À quel moment un bébé commence-t-il à jouer et comment joue-t-il ?
S'il ne rencontre pas de problèmes d'attachement, le bébé joue dès la première année de vie au sens où il explore l'environnement extérieur avec son corps. Jusqu'à six mois, le bébé dépend de son entourage pour survivre et ça se joue essentiellement à deux : l'enfant et l'adulte qui satisfait ses besoins en temps réel. Le bébé découvre alors sa bouche, le plaisir de sucer ses doigts, d’attraper ses pieds… et commence à jouer en reproduisant ces gestes qui le réconfortent. Il découvre aussi sa voix et joue avec les sons qu'elle émet. À partir de six mois, intervient l'objet transitionnel, le doudou, que le bébé peut manipuler. Ça se joue à trois désormais : l'enfant, l'adulte et le jouet. Grâce à cet objet investi par le parent et le bébé, ce dernier peut différer ses besoins et attendre en jouant avec lui. Vers 8 mois, le tout-petit découvre la relation entre l'image que lui renvoie le miroir et sa propre personne, et joue avec cette découverte. Jouer pour le bébé est à chaque fois source de plaisir. Durant cette première année, les conditions nécessaires et universelles qui vont permettre à l'enfant de trouver satisfaction par le biais du jeu se mettent en place.
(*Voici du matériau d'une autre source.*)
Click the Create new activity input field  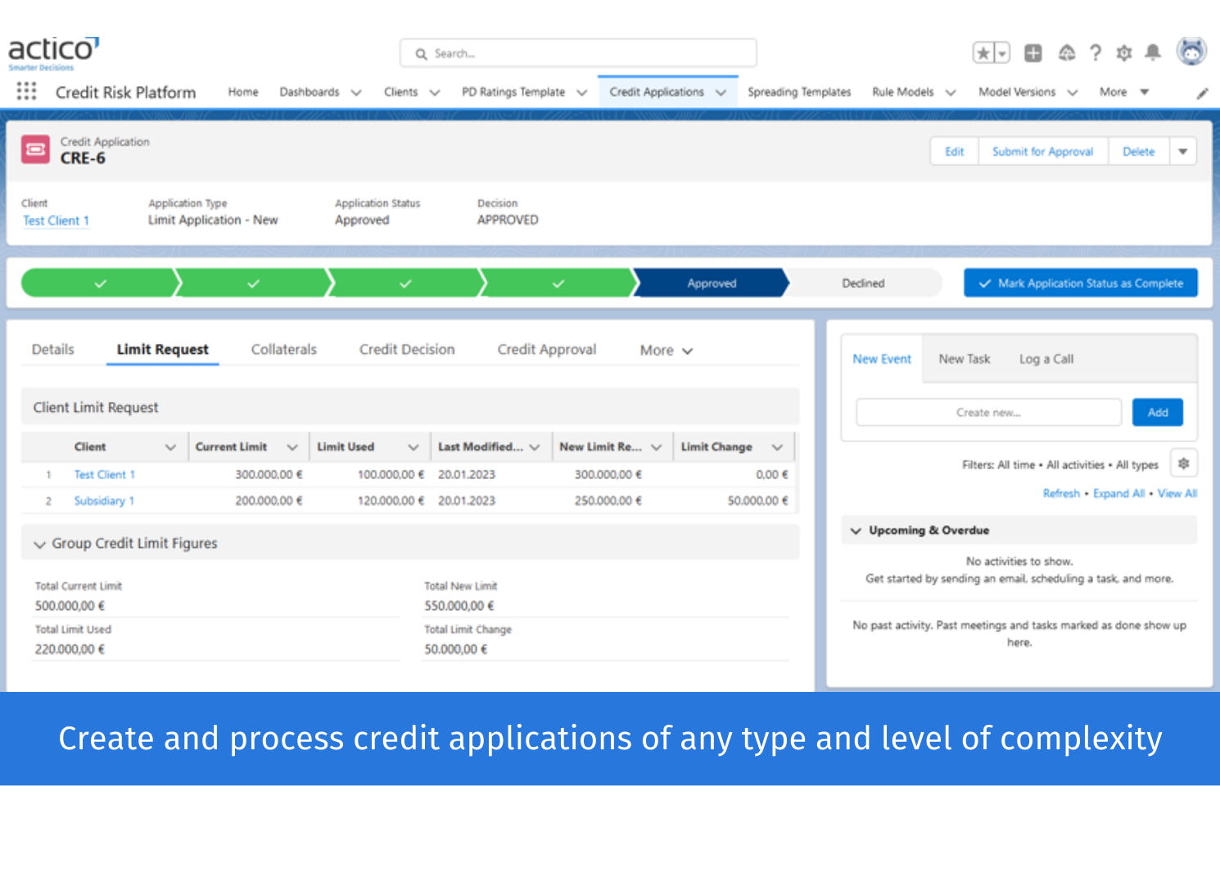click(988, 412)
Après cette première année, quelles sont les grandes étapes du jeu ?
À partir d'un an, le bébé gagne en autonomie. Il se déplace, marche, ses gestes sont plus précis. Ses découvertes varient et s'enrichissent au fil des mois. Sa palette de jeux s'élargit. Cela passe par l'exploration de ses capacités motrices et du corps de l'autre qui est une manière de découvrir le monde par les réactions qu'elle induit. Le tout-petit est aussi capable de jouer sans jouet faisant appel à des images, une sorte de cinéma intérieur qui lui permet d'atteindre la satisfaction espérée. Cette étape permet l'émergence du langage verbal. Avec les premiers mots qu'il possède, de nouvelles possibilités s'offrent à lui dans la relation aux autres. Il commence à exprimer son point de vue et ses besoins. Il peut aussi rendre compte de son monde intérieur.
C'est vers deux ans que l'enfant commence à jouer avec ses peurs ?
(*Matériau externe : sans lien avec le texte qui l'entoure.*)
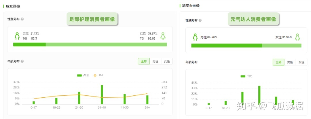Toggle 占比 legend in right age chart

[x=246, y=76]
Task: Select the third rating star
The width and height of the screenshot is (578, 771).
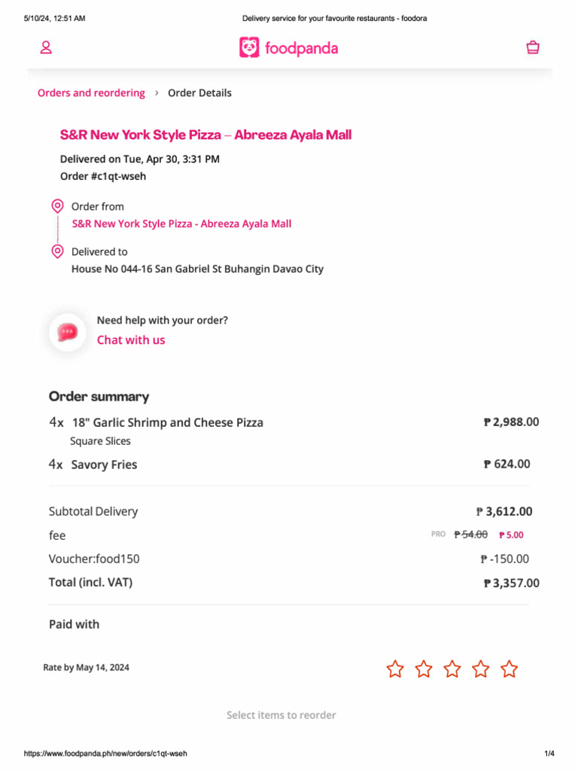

Oui parce qu'à partir de deux ans, son monde intérieur devient de plus en plus sophistiqué et des pensées nouvelles apparaissent. Les peurs en font partie. Là encore, le recours au jeu va être un moyen pour le tout-petit de les détourner et de les apprivoiser notamment avec les jeux de cache-cache. Entre deux et trois ans, les expériences relationnelles se diversifient au fur et à mesure de l’acquisition de nouvelles compétences psychomotrices et langagières. Le jeu va être le moyen de partager avec ses parents, ses frères et sœurs ou les autres enfants de la crèche ou de l'assistante maternelle des sensations, des émotions. Se cacher ne se limite plus à se dissimuler derrière le doudou. Le tout-petit investit désormais l'espace. Ces nouvelles explorations lui permettent de tester ses capacités, de faire ses propres expériences et de progresser par essai et par erreur avec les autres mais aussi seul. Avec ses jouets, le tout-petit invente des histoires, construit des univers, rejoue la peur éprouvée… La prime, c'est le plaisir d'avoir découvert ou réussi quelque chose de nouveau grâce au jeu qui est un ingrédient très riche dans le développement cognitif, psychologique et affectif de l'enfant. Et un moteur extraordinaire pour apprendre. C'est aberrant d'arrêter de jouer pour être sérieux parce que jouer, c'est très sérieux !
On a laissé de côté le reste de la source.